The proxy may also be given to Computershare S.p.A., with registered office in Milan and offices at via Nizza, 262/73 in Turin, the Representative designated for this purpose by the Company pursuant to Article 135-undecies of the TUF, in accordance with the procedures provided for by the current legislation. The proxy to the Company-Designated Proxy Holder, with voting instructions on all or some of the proposals on the agenda, shall be conferred through the specific proxy form prepared by the Designated Proxy Holder itself that can be downloaded below. The proxy form with voting instructions must be submitted, following the indications therein, by 25 March 2025. Alternatively, within the same deadline, it will be possible to proceed with the guided filling in of the proxy form and voting instructions and their transmission using the specific web application managed by Computershare S.p.A., accessible through this link
The proxy and voting instructions can always be cancelled within the specified deadline, using the procedures specified above. The proxy is effective only for proposals in relation to which voting instructions have been given.

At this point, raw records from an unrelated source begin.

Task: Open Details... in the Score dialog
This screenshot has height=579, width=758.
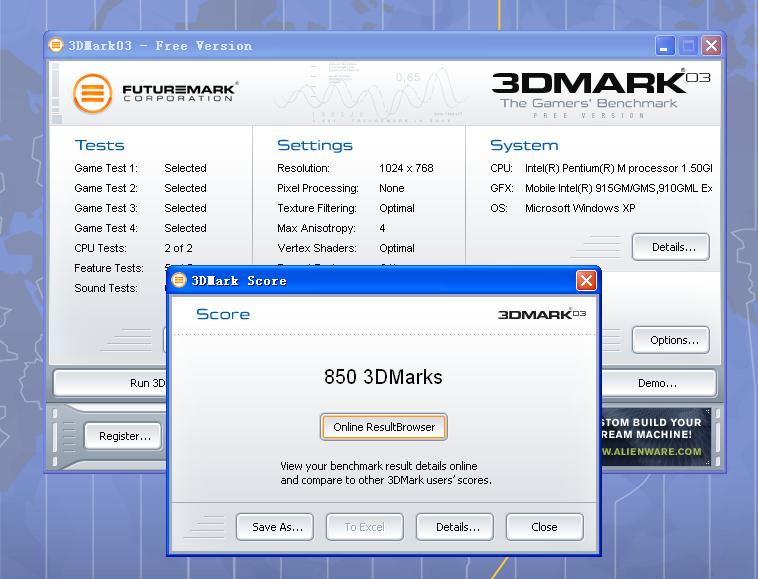Action: click(x=455, y=526)
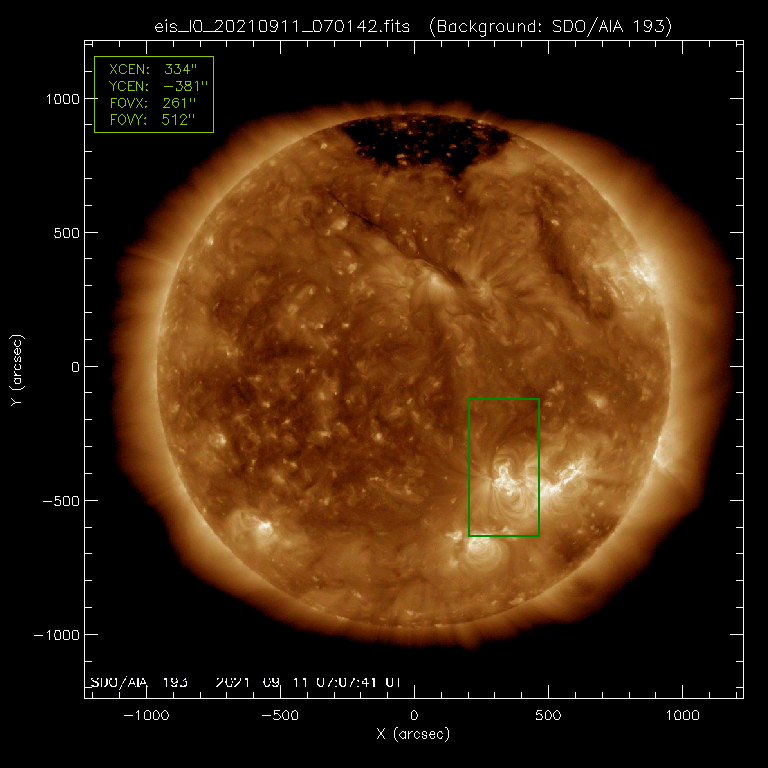Screen dimensions: 768x768
Task: Click the 500 tick label on X axis
Action: pos(547,716)
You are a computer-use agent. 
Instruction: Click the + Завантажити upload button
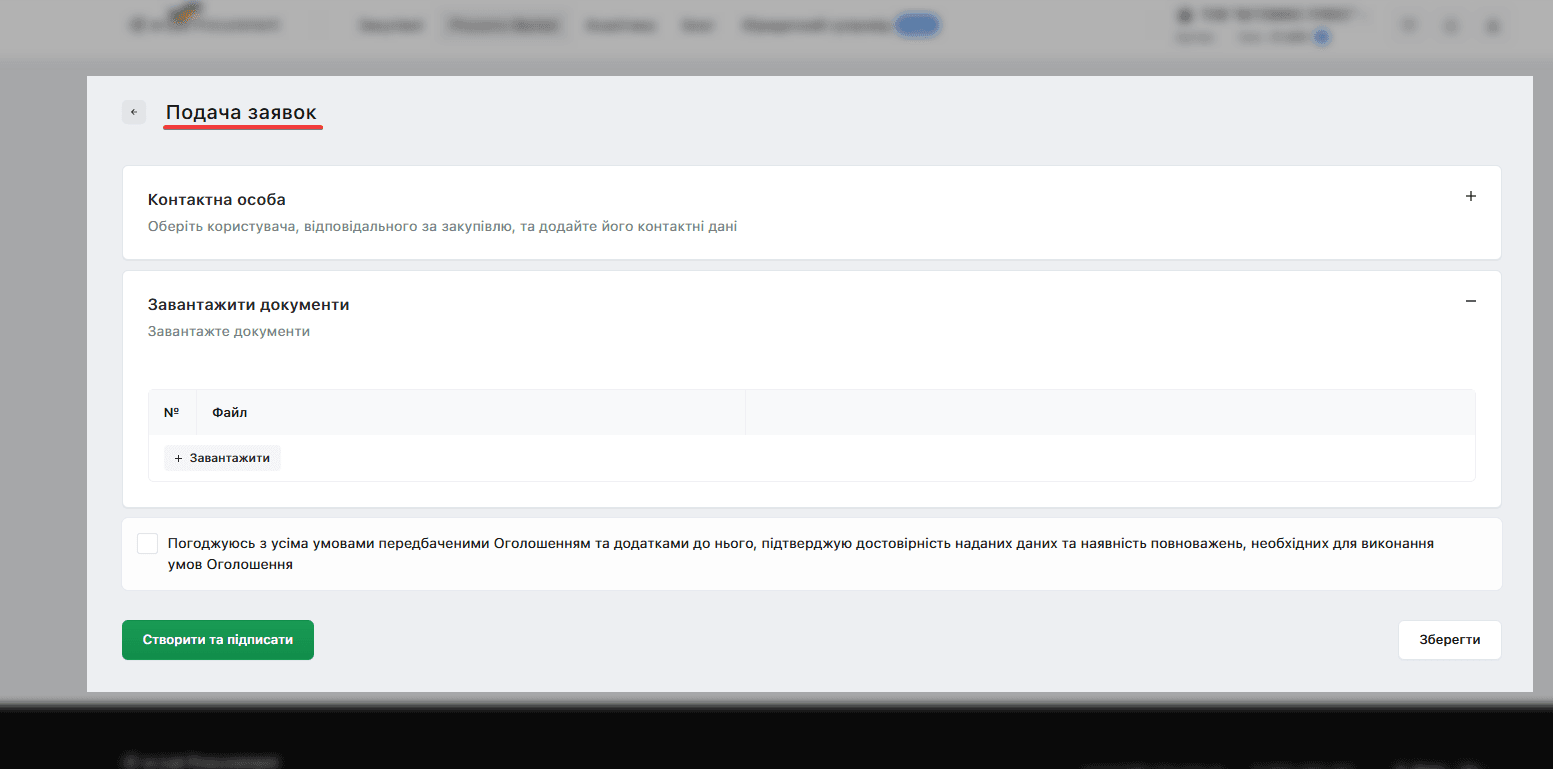222,458
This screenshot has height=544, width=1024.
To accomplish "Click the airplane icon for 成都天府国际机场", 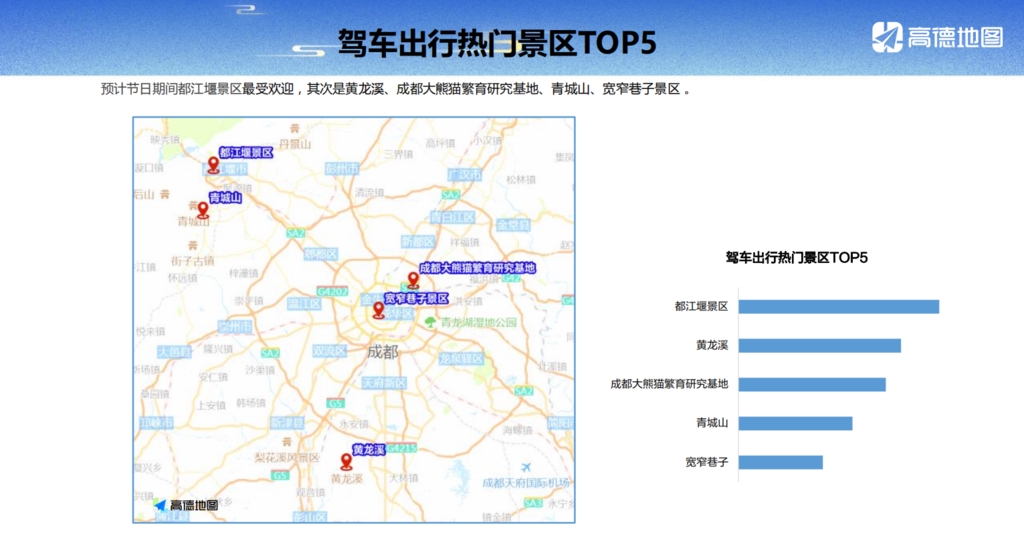I will [526, 467].
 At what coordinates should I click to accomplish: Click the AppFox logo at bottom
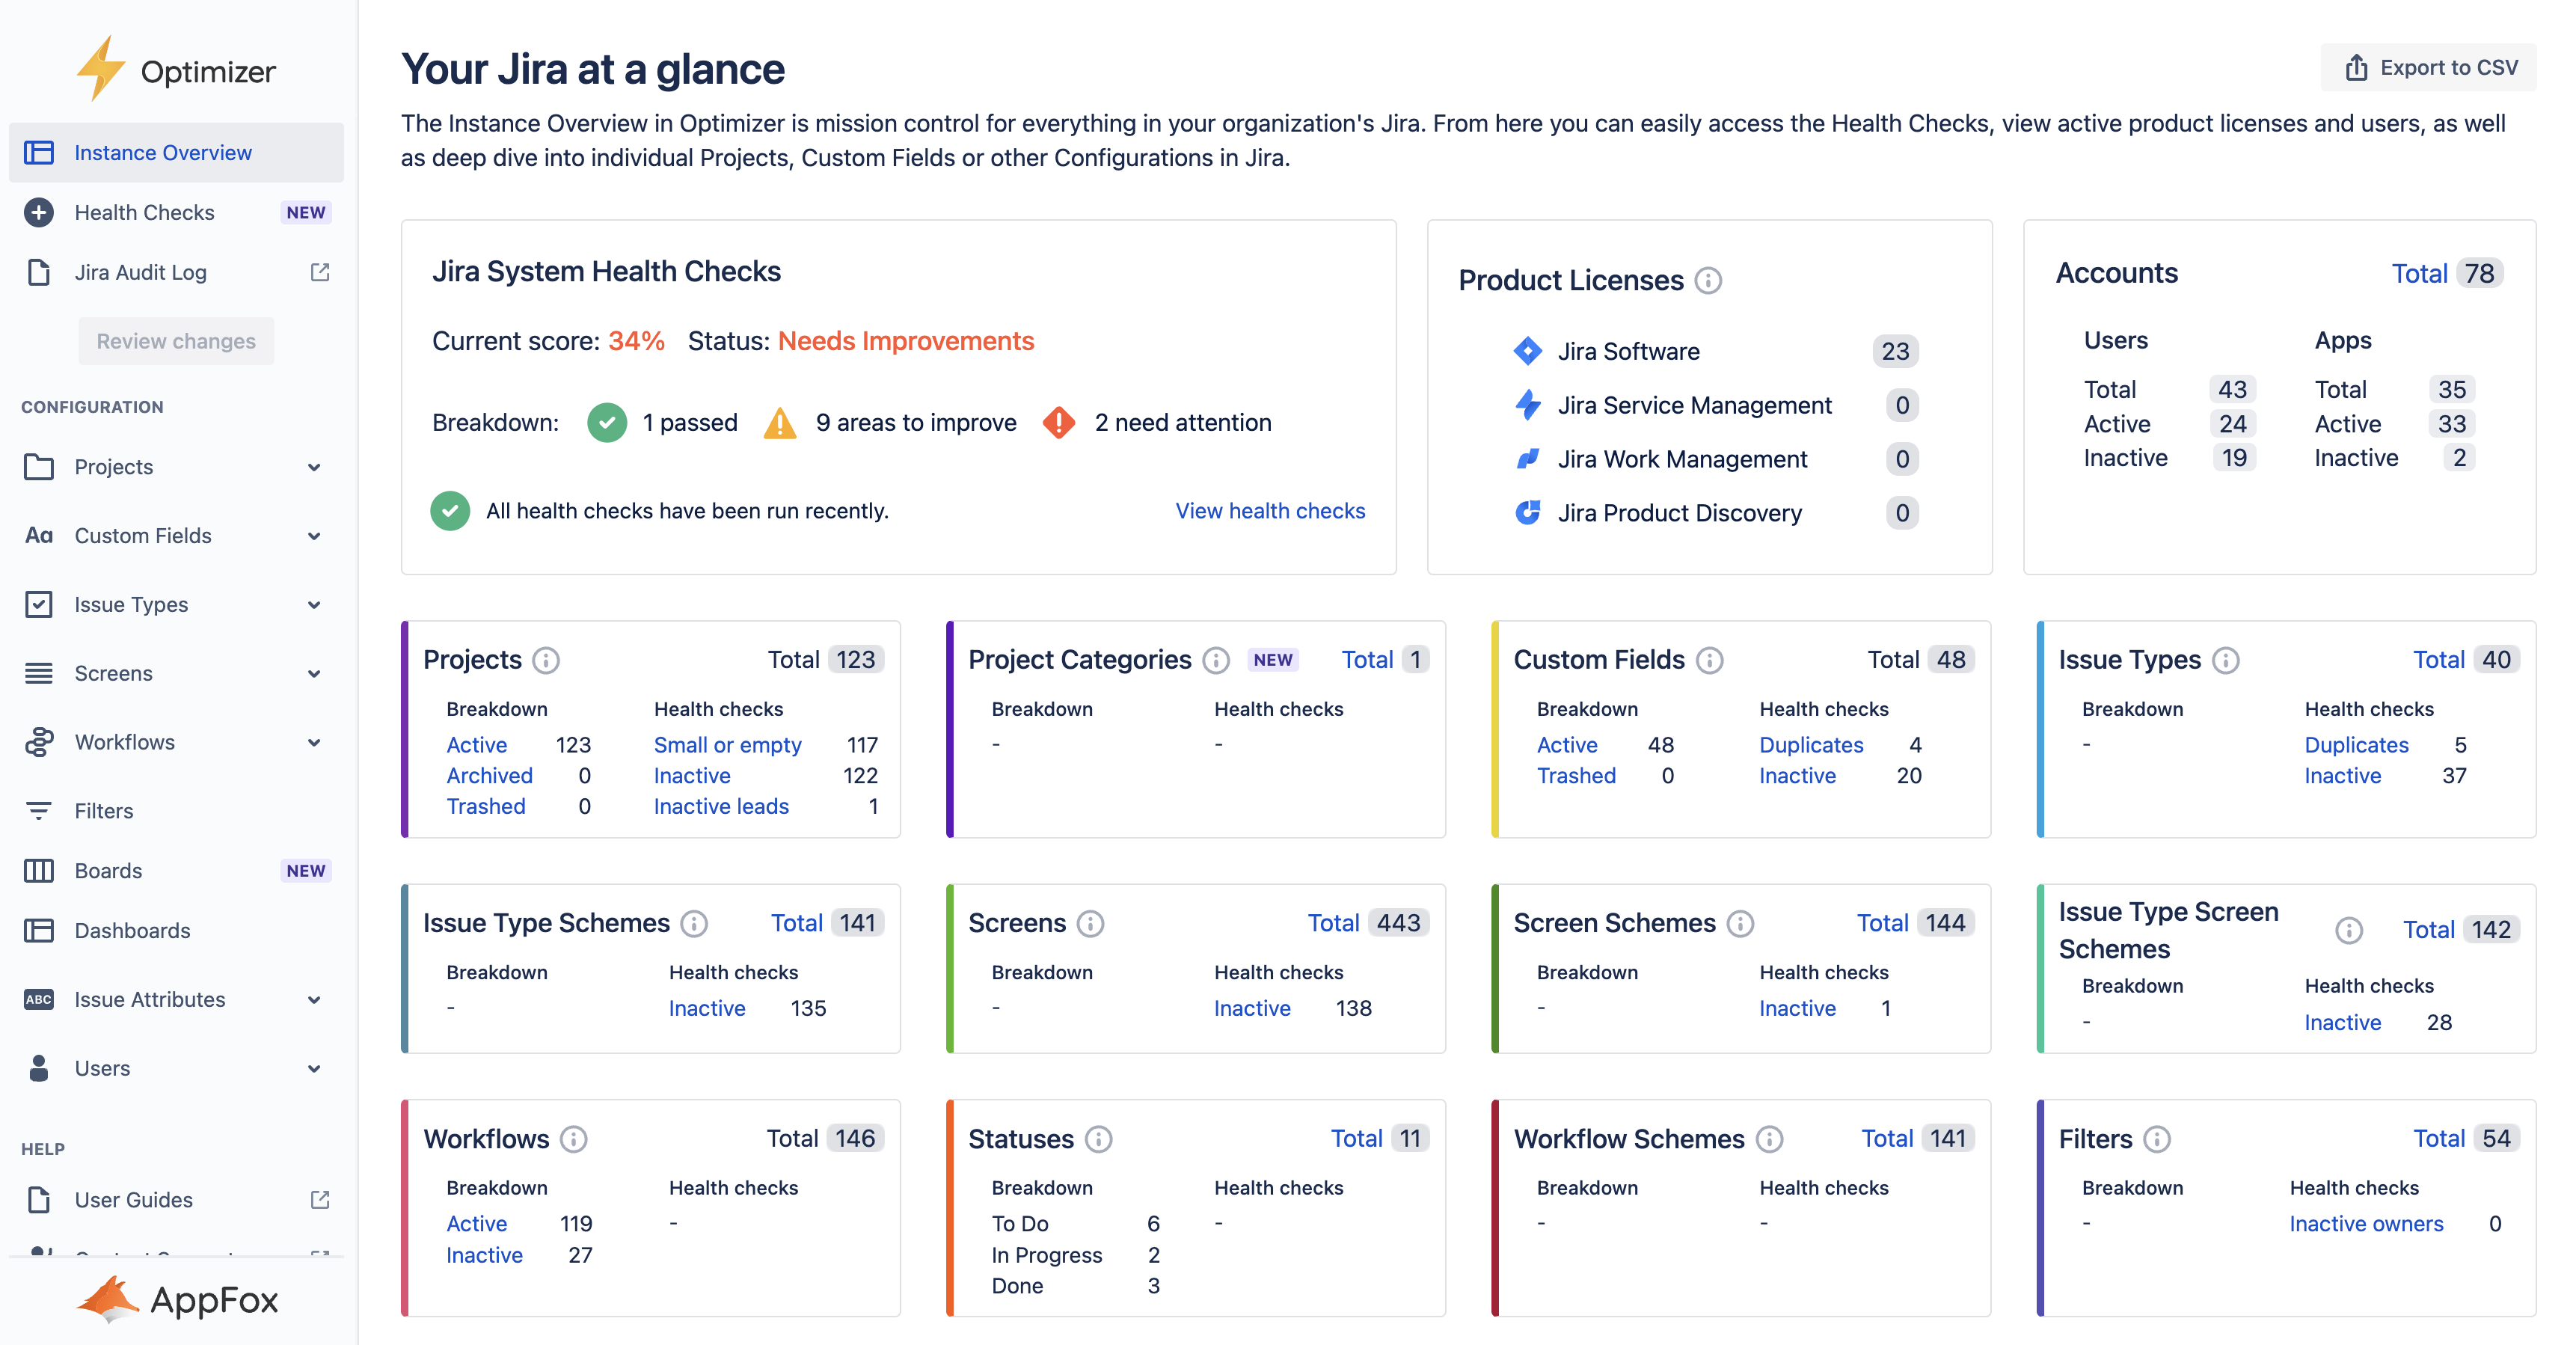(x=177, y=1299)
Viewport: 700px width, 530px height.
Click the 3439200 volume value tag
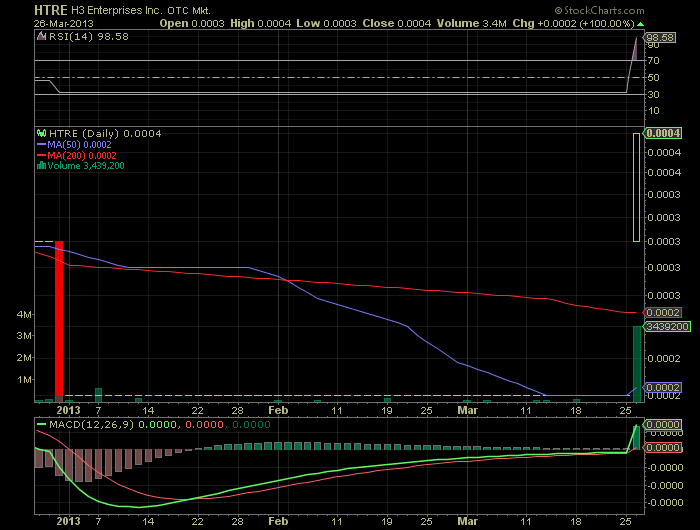tap(667, 326)
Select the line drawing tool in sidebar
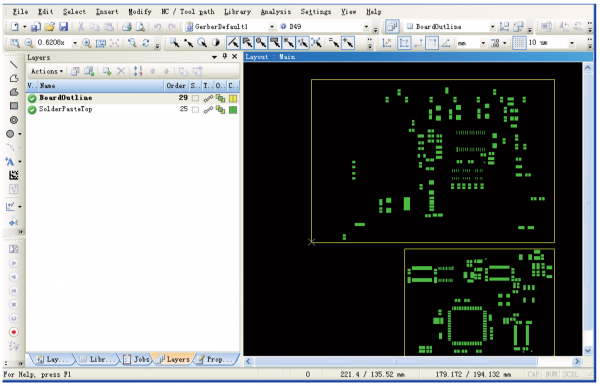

As provided for in Article 127-ter of the TUF, those who are entitled to vote may submit questions pertaining to items on the agenda prior to the Shareholders' Meeting by sending these:
- via e-mail to corporate.law@pec.unicredit.eu or
- via registered mail with the notice of receipt to the Company's Registered Office (with the express indication: "To the attention of Group Corporate Affairs"),
with their identification and contact details.
The entitlement of those asking questions shall be ascertained based on the notice given by the broker according to Article 43 of the Bank of Italy-Consob Resolution dated 13 August 2018, or by means of the communication pursuant to Article 83-sexies of the TUF to allow attendance at the Shareholders' Meeting. Those interested are invited to send the Company, together with their questions, a copy of the documentation proving their entitlement.
The questions must be received no later than 20 March 2025. The questions that will result to be pertinent to the matters on the agenda, will be answered, at the latest, during the Shareholders' Meeting as established by the rules of the law.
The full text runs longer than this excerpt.